You're done with Lab 3B when: All basic agreement, fail-agree, concurrent-starts, rejoin, backup, and count tests pass 500+ times. The backup test is especially important — it verifies fast log backtracking works.
Lab 3C: Persistence
Raft must survive crashes. Three fields must be saved to the Persister before replying to any RPC or sending any RPC reply: current_term, voted_for, log.
#[derive(serde::Serialize, serde::Deserialize)]
struct PersistData {
current_term: u64,
voted_for: Option<usize>,
log: Vec<LogEntry>,
last_snap_index: u64,
last_snap_term: u64,
}
impl Raft {
fn persist(&self, s: &RaftState) {
let data = PersistData {
current_term: s.current_term,
voted_for: s.voted_for,
log: s.log.clone(),
last_snap_index: s.last_snap_index,
last_snap_term: s.last_snap_term,
};
let bytes = bincode::serialize(&data).unwrap();
self.persister.save_raft_state(bytes);
}
fn restore(&self, s: &mut RaftState) {
let bytes = self.persister.read_raft_state();
if bytes.is_empty() { return; }
if let Ok(data) = bincode::deserialize::<PersistData>(&bytes) {
s.current_term = data.current_term;
s.voted_for = data.voted_for;
s.log = data.log;
s.last_snap_index = data.last_snap_index;
s.last_snap_term = data.last_snap_term;
s.last_applied = data.last_snap_index;
s.commit_index = data.last_snap_index;
}
}
}
// CALL persist() at EVERY place you modify these fields:
// - current_term (any term update)
// - voted_for (when granting a vote)
// - log (when appending entries)
//
// Where to call persist():
// ✅ handle_request_vote (before reply when granting vote)

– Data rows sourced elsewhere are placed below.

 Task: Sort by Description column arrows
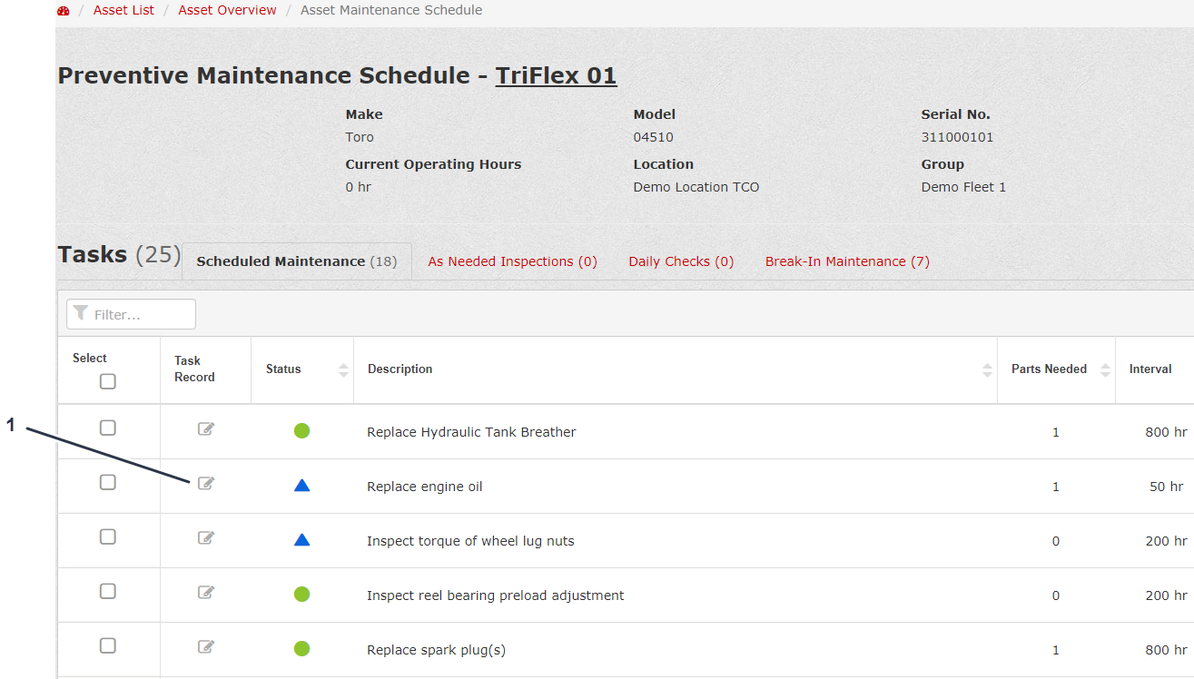(987, 369)
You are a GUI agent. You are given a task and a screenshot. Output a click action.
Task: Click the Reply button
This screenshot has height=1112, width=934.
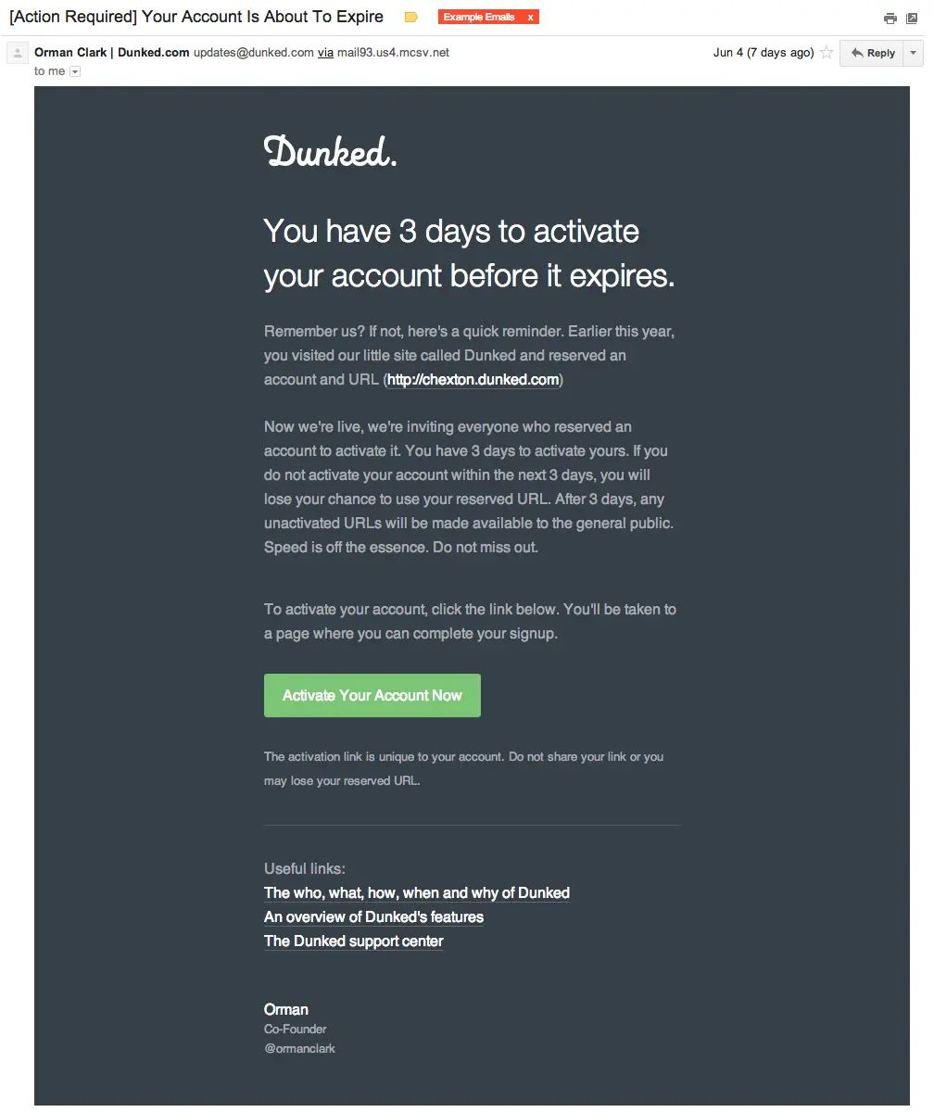873,53
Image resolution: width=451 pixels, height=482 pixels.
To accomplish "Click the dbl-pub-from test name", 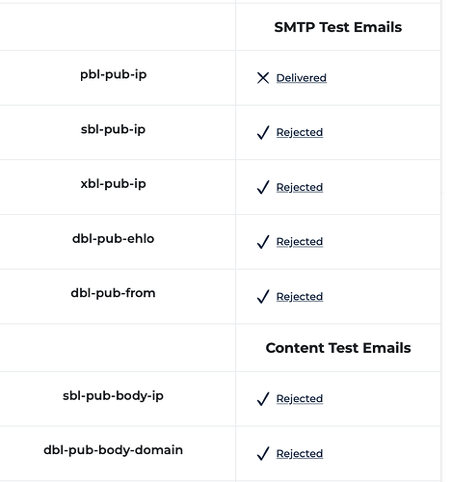I will (114, 293).
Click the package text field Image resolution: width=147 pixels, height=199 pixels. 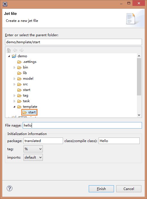[43, 141]
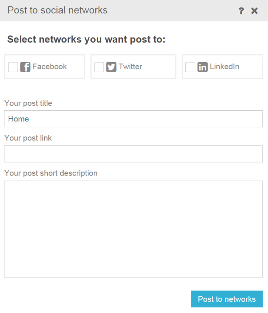Select the LinkedIn network label text

pos(224,67)
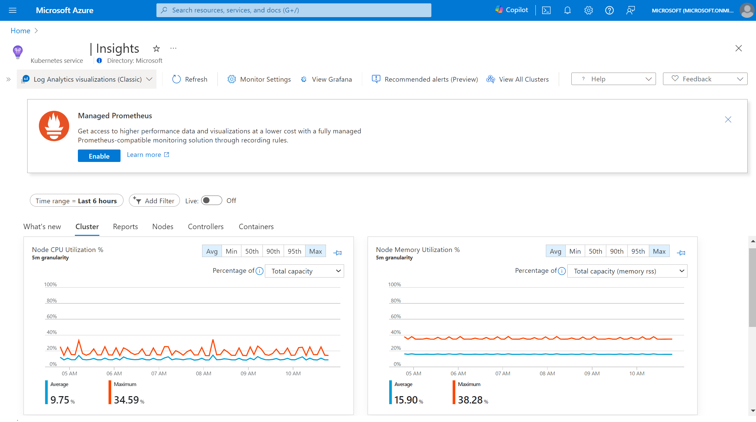Click the Refresh icon
756x422 pixels.
(x=176, y=79)
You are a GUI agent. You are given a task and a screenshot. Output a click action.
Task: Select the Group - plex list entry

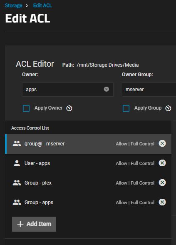point(88,183)
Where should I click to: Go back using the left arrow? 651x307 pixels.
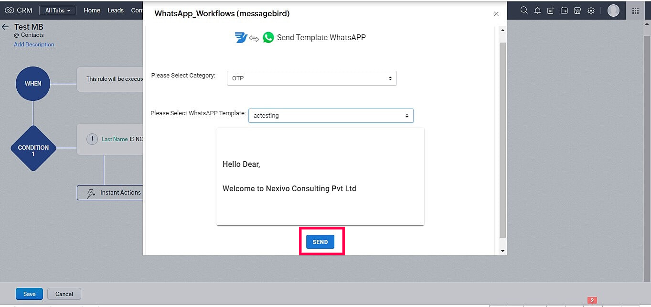6,27
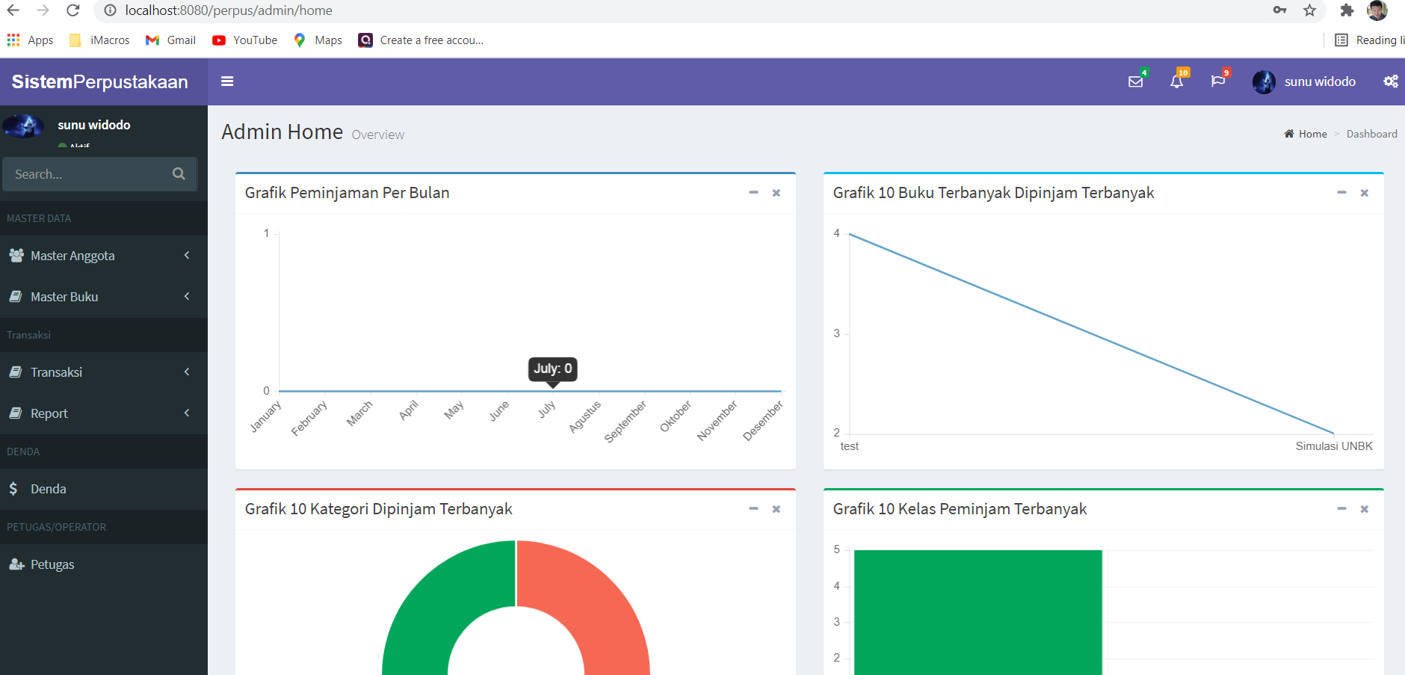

// ✅ handle_append_entries (before reply, after modifying log)
// ✅ start() — when leader appends to its own log
// ✅ Any code that changes current_term
Lab 3D: Log Compaction (Snapshots)
The log grows forever without compaction. The application takes a snapshot of its state and tells Raft to discard log entries before a certain index. Lagging followers receive snapshots via InstallSnapshot RPC.

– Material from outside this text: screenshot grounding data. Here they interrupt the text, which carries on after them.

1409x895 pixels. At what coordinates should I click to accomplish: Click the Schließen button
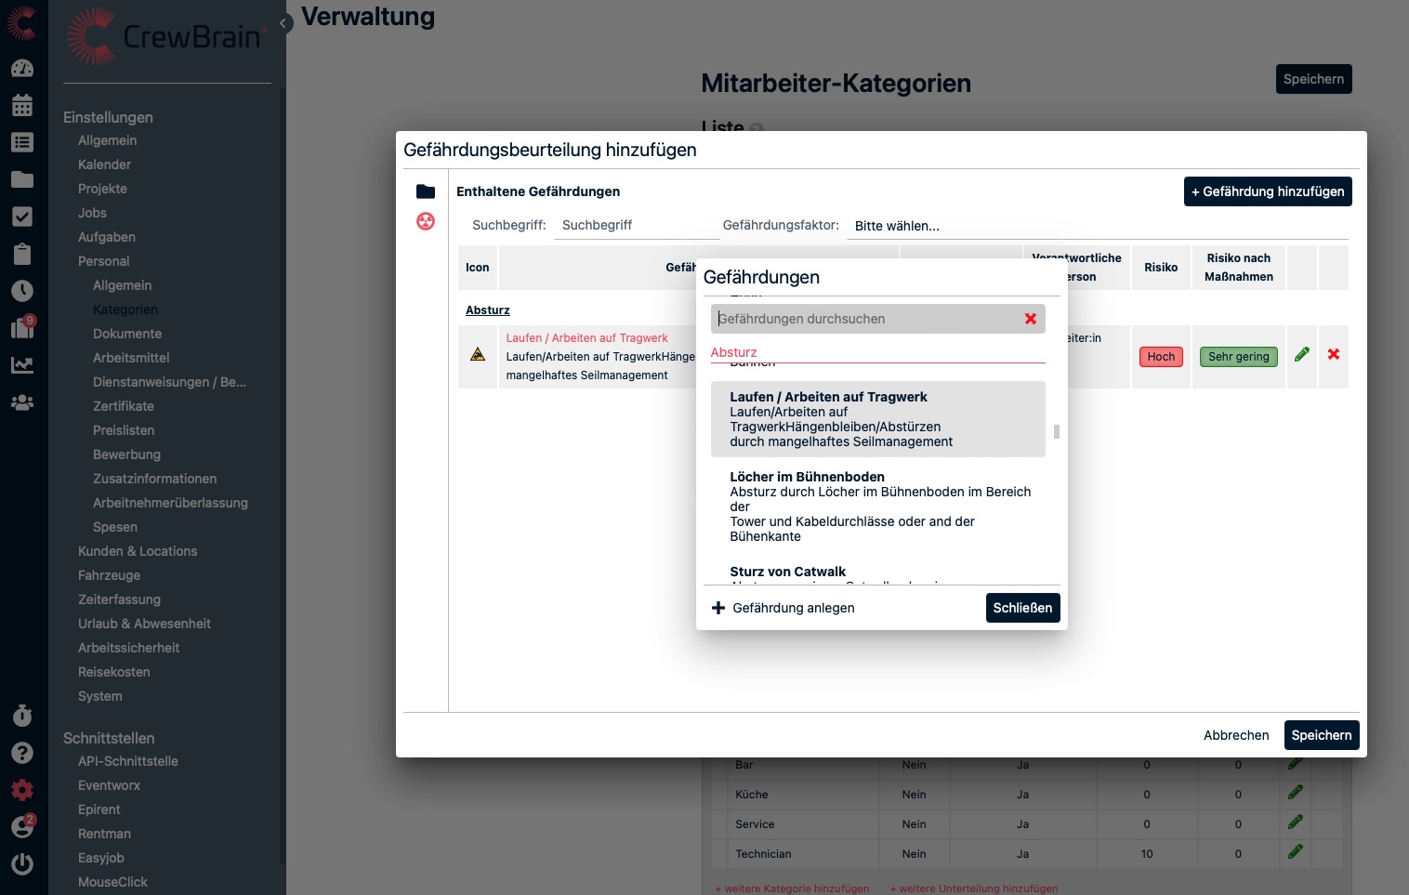pos(1022,608)
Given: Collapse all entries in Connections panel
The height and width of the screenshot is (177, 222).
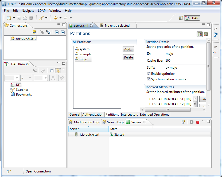Looking at the screenshot, I should click(x=63, y=32).
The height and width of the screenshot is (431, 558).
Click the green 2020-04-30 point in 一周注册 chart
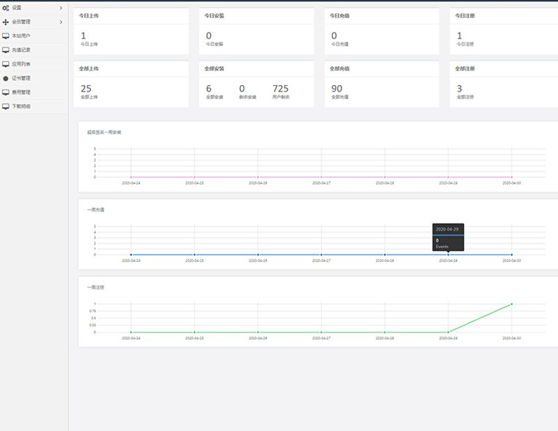click(512, 304)
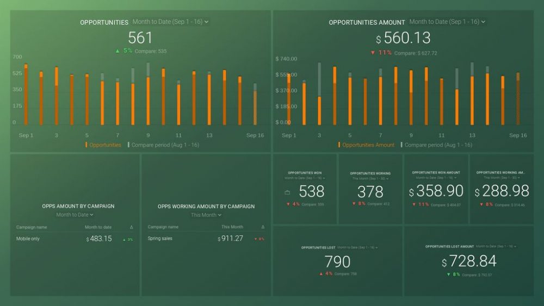Open Month to Date dropdown for Opps Amount by Campaign

[x=75, y=215]
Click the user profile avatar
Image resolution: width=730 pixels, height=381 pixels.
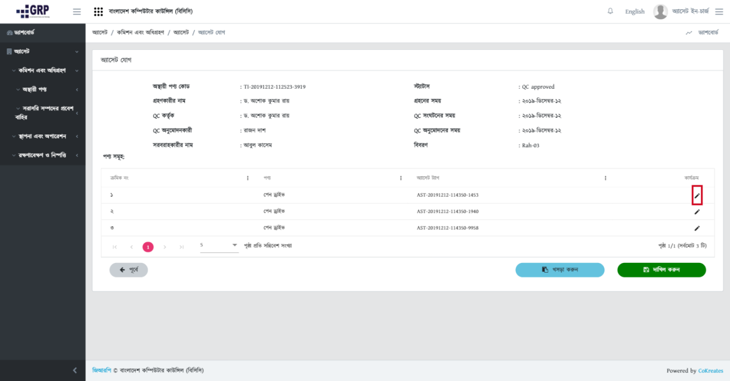click(x=660, y=12)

// Application (KvServer) calls this when it wants to snapshot
impl Raft {
pub fn snapshot(&self, snap_index: u64, snap_data: Vec<u8>) {
let mut s = self.state.lock().unwrap();
if snap_index <= s.last_snap_index { return; }
let offset = (snap_index - s.last_snap_index) as usize;
if offset > s.log.len() { return; }
s.last_snap_term = s.log[offset - 1].term;
s.last_snap_index = snap_index;
s.log.drain(..offset); // discard compacted entries
let raft_state = bincode::serialize(&PersistData {
current_term: s.current_term,
voted_for: s.voted_for,
log: s.log.clone(),
last_snap_index: s.last_snap_index,
last_snap_term: s.last_snap_term,
}).unwrap();
drop(s);
self.persister.save_state_and_snapshot(raft_state, snap_data);
}
}
// InstallSnapshot RPC args
#[derive(Clone, serde::Serialize, serde::Deserialize)]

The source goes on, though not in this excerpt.